◆ KETERANGAN TUGAS:
Teruskan tulisan tentang Pemilu 2024 di TPS, mulai sesudah kalimat terakhirnya.

Oleh:
Buana Fauzi Februari
Pemilih di TPS 020 Kelurahan Kemboja Kota Tanjungpinang
HINGAR bingar politik negeri ini pasca-penyelenggaraan Pemilu serentak tahun 2024 makin menjadi. Saat tulisan ini dibuat, sudah 30 jam berlalu dari proses penghitungan surat suara, yang rata-rata makan waktu lebih dari 12 jam, untuk masing-masing KPPS merekapitulasi hasil pencoblosan pemilih di TPS-nya.
Jadi meskipun saat ini hampir seluruh kotak suara telah bermigrasi dari TPS ke Panitia Pemungutan Suara (PPS) di tiap-tiap kelurahan, lalu setelah dipastikan lengkap sesuai jumlah TPS, diangkut ke gudang logistik Panitia Pemungutan Kecamatan (PPK) yang berada di kantor kecamatan. Ternyata ini baru persiapan akan terjadinya “ribut massal” rekapitulasi suara tingkat kecamatan.
Pada tahapan rekapitulasi suara tingkat kecamatan inilah perang adu kesaktian, eh, adu kesaksian terjadi. Setiap peserta pemilu baik dari unsur partai politik, perseorangan DPD maupun Paslon Capres Cawapres dipastikan hadir lengkap.
Berbeda jauh pada saat proses pemungutan suara dari pukul 07.00 WIB sampai pukul 13.00 WIB kursi saksi sebagian besar diduduki lalat dan nyamuk.
Beredar konten soal dugaan kecurangan Pemilu 2024 di sejumlah link sosial media. Para pemilik akun mengungkap sejumlah bukti dugaan kecurangan, saat proses rekapitulasi suara yang konon sudah menggunakan aplikasi sebagai alat bantu.
Karena, tetap yang diakui resmi adalah hasil rekapitulasi penghitungan suara secara manual, dan berjenjang seperti yang akan dilakukan pada saat ini yaitu rekapitulasi tingkat kecamatan.
Nantilah kita cerita soal curang dan celat tu pada tulisan berikutnya. Kali ini kita kupas tentang apa yang terjadi di TPS dari mulai tahap persiapan, sampai selesainya pemungutan dan penghitungan suara di TPS.
H-1 dari hari pemungutan suara tanggal 14 Februari 2024, kelengkapan TPS sudah harus tersedia dan 2 personel linmas sudah berjaga memastikan keamanan kotak suara yang sudah berada di TPS.
Namun sayangnya, ternyata banyak kotak suara yang tidak berada di TPS bahkan disimpan didalam rumah atau di gudang dengan alasan khawatir hujan.

◆ DATA YANG DIBERIKAN:
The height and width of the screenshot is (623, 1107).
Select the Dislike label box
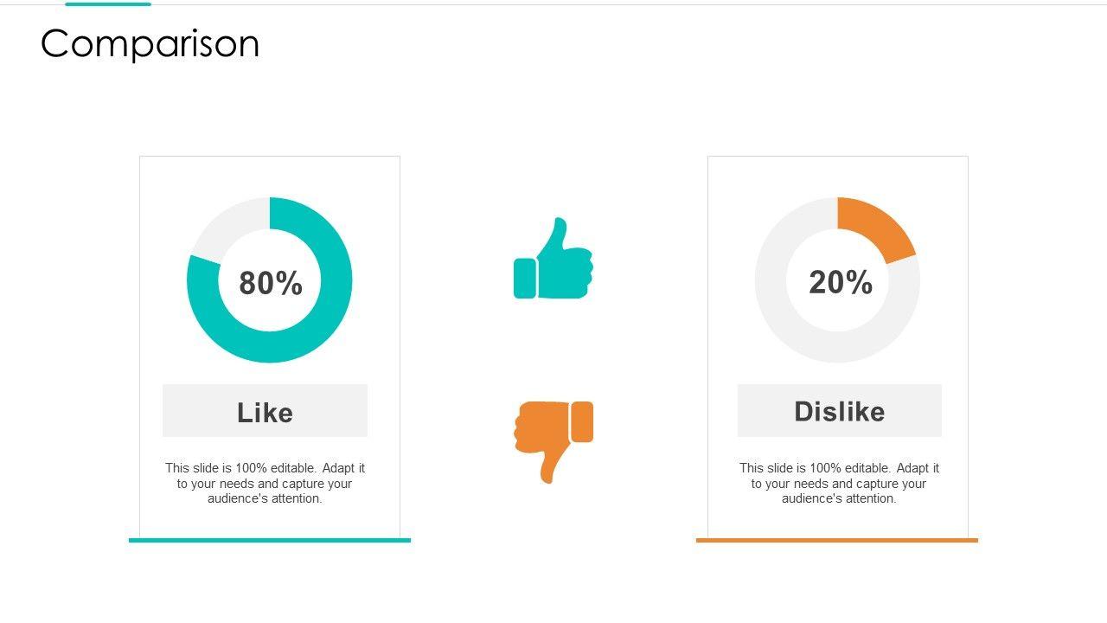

◆ JAWABAN:
Di salah satu TPS di Kelurahan Kampung Baru, Kecamatan Tanjungpinang Barat malah lebih parah, karena di malam jelang pencoblosan TPS-nya gelap dan tidak tampak dijaga petugas linmas.
Fenomena penggunaan ruang kelas sekolah sebagai sarana Tempat Pemungutan Suara (TPS) juga sangat miris. Anggaran untuk masing-masing KPPS mendirikan TPS tersedia, dan bila penggunaan ruang kelas ini dilakukan di daerah perkampungan yang tidak memiliki bangunan gedung yang layak mungkin masih dapat dimaklumi.
Untuk di Kota Tanjungpinang alasan itu kurang rasional. Perlu diketahui bahwa, skema TPS mengharuskan ada alur pintu masuk dan keluar bagi pemilih, nah kalau ruang kelas ya hanya 1 pintu.
Suasana saat pencoblosan juga terlihat agak semrawut, banyak pemilih yang datang harus rela berdiri menunggu antreannya dipanggil. Banyak TPS yang terlupa menyediakan tempat duduk, dan atau ruang tunggu bagi pemilih sehingga bisa jadi ada pemilih yang lebih memilih pulang.
Surat suara yang akan dicoblos ternyata berbeda ukuran, untuk Pilpres ukuran relatif lebih kecil dan mudah dibuka untuk dilihat dan dicerna, ukuran surat suara DPRD Provinsi dan Kabupaten Kota lebih lebar, dari ukuran bilik suara itu sendiri sehingga menyulitkan kita membukanya secara lapang.
Diperburuk dengan pola lipatan yang tak mampu dikembalikan seperti lipatan awal sehingga banyak yang melipat dengan kreatifitas dan improvisasi agar tetap berbentuk lipatan dengan sampul warnanya terlihat, iya kan?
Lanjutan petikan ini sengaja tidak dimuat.